Today’s scripture: Psalm 5:11 (NRSV) (KJV) (The Message) What might God be saying to me?
My thoughts (Brent Walsh):
Being raised a preacher’s kid made God a liquid asset.
I was taught to look at many childhood experiences through the lens of spirituality. Prayer was a legitimate and well-used excuse when caught talking to one’s self. Jesus’ name was employed just as often to cast out demons from an errant bicycle chain as it was to bless the food at the dinner table. It seemed Bibles were stored everywhere — on the third tier of the book shelf, which was eye level for me; under the passenger seat in the family car, keeping company with stale french fries; on mom’s bedside table next to the hand lotion; on top of the comic section of last Sunday’s paper next to dad’s recliner; and buried with the sheet music and church hymnals in the old piano bench with the wobbly loose hinge.
My experiences of God were, for the most part, hand-me-downs from my older sisters or my friends at church. If one of my sisters thought Michael Card was God’s gift to music, I would rush out to the library to check out all the Michael Card cassette tapes. If my friends had a favorite verse, I would memorize it and claim it as MY favorite verse. If someone went down the aisle during an emotional altar call, I would wonder why I hadn’t been convicted, too!
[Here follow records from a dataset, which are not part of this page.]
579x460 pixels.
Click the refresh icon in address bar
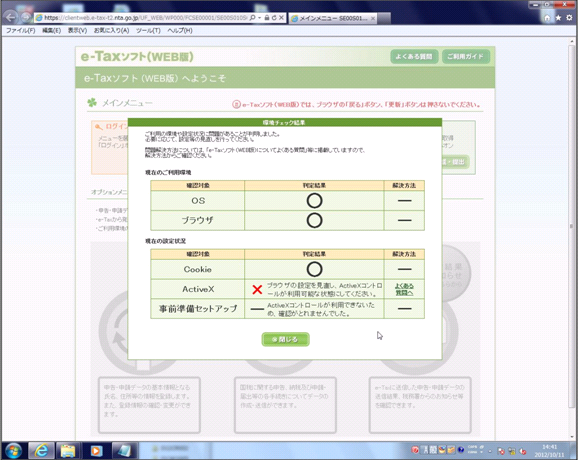coord(274,17)
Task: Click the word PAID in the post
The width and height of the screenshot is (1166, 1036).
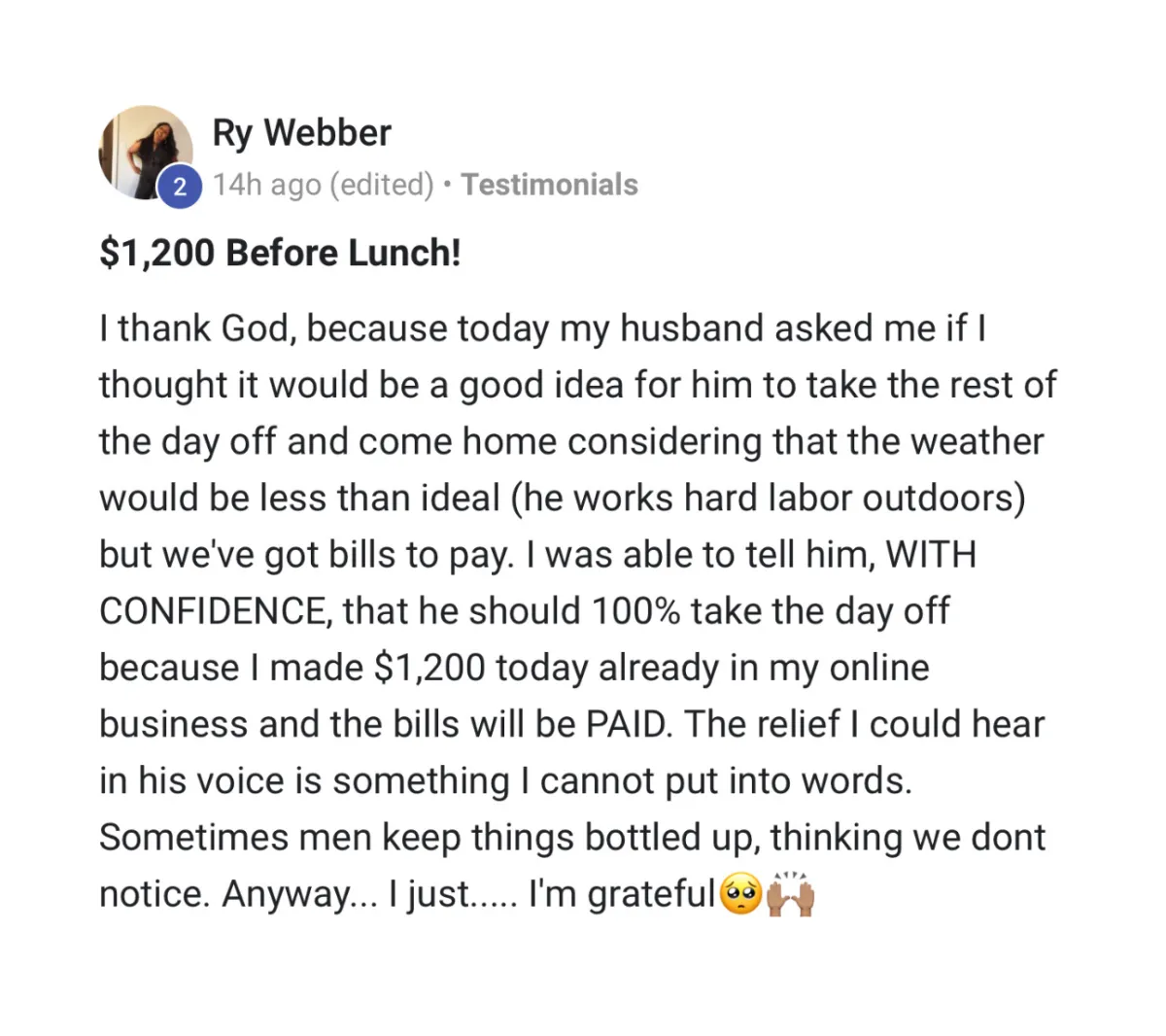Action: pos(627,724)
The idea that I could experience God in a unique way apart from my sisters and my friends never crossed my mind until I was on the other side of the world.
I went on a trip to South Africa when I was sixteen and spent three months with a family who started a church in a run-down township on the outskirts of Rustenburg. The church met in a classroom of the local school, which was essentially a roof and four walls with square holes that served as windows. Every morning before school the children gathered in rows outside to sing in the new day. One child lifted her voice strong and bold to get the melody started, and the rest joined in with the rhythm and the flawless harmony. They raised their hands and danced their feet, puffs of dust exploding with every step. As I watched them sing, their music enveloped me and I was carried away to a place of wonder and amazement.
I found God in the song of African children, most of whom were not much younger than me. They didn’t have money for books or shoes and yet they sang. They were oppressed by apartheid and yet they sang. Their school house didn’t have windows or grass and yet they sang. They didn’t have clean drinking water and their dilapidated world was falling apart around them and yet — they sang!
Their song escorted me out of my own world and into the presence of God. This was my experience and mine alone; not a hand-me-down from my sisters; not a praise and worship service with my friends. I closed my eyes and it was as if the children and the school house and the dust disappeared. It was just me and God, our hearts dancing to the African beat.
I thought the purpose of my trip had been to minister to the African people and to let them see God through me. Looking back, I see that the real purpose of my trip was exactly the opposite.
Thought for the day: Lord, help me to foster a unique relationship with you; not a hand-me-down religion, but a one-of-a-kind faith that You and I can share.